- [What you are asked to do]
How do the lines below between the ones holding "The height and width of the screenshot is (311, 553)." and "You are a computer-use agent. The height", inclusive, read? Give them again exactly, with no other lines.

***

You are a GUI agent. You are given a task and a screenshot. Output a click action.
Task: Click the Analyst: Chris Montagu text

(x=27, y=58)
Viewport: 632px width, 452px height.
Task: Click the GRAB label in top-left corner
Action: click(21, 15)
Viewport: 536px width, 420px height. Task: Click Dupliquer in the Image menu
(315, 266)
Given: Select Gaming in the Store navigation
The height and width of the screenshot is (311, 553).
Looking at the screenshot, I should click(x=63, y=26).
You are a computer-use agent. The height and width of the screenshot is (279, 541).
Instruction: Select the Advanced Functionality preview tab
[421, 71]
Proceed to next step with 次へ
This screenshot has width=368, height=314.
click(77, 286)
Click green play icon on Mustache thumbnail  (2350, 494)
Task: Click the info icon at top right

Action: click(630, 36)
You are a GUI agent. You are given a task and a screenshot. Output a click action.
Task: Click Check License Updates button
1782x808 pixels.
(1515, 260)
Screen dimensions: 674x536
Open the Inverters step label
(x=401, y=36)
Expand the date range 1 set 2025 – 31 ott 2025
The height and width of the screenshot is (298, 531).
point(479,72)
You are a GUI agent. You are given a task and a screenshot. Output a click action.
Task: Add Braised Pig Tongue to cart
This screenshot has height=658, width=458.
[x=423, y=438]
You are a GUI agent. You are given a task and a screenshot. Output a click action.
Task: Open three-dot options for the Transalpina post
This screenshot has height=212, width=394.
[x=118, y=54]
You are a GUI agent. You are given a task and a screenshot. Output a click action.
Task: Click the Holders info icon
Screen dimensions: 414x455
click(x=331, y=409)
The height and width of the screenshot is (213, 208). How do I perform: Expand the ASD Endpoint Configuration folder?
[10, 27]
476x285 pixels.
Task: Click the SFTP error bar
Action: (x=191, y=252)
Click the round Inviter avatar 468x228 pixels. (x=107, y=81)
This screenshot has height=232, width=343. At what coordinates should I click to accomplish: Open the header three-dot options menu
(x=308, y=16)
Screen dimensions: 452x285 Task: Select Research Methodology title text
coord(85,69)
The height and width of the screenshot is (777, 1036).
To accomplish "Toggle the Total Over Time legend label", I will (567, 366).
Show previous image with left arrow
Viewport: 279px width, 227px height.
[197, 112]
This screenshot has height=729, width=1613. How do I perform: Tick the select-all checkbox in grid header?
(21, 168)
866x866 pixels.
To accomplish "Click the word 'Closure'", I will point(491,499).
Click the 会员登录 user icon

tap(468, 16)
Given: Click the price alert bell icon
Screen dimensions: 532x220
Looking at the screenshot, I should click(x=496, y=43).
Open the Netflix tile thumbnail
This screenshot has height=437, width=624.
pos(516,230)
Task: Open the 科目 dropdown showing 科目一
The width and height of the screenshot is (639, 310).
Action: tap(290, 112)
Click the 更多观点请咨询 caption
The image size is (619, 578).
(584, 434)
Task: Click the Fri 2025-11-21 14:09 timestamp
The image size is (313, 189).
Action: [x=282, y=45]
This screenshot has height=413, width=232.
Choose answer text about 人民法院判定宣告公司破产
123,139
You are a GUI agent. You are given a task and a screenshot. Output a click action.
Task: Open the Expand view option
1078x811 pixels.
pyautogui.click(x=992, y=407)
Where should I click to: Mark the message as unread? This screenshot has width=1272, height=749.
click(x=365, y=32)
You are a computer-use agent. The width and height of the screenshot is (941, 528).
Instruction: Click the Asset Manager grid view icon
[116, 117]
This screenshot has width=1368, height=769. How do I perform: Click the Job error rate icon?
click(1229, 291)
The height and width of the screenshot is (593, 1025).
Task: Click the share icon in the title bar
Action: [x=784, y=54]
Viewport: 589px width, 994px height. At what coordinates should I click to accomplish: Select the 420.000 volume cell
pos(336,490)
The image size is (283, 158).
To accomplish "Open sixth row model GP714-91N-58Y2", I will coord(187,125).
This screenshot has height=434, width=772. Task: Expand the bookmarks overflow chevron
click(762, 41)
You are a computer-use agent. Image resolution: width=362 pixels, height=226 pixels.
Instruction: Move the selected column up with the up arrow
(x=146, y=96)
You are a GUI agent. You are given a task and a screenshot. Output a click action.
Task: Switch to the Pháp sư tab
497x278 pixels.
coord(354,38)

***

- [Result of the task]
The height and width of the screenshot is (311, 553).
Looking at the screenshot, I should click(x=63, y=26).
You are a computer-use agent. The height and width of the screenshot is (279, 541).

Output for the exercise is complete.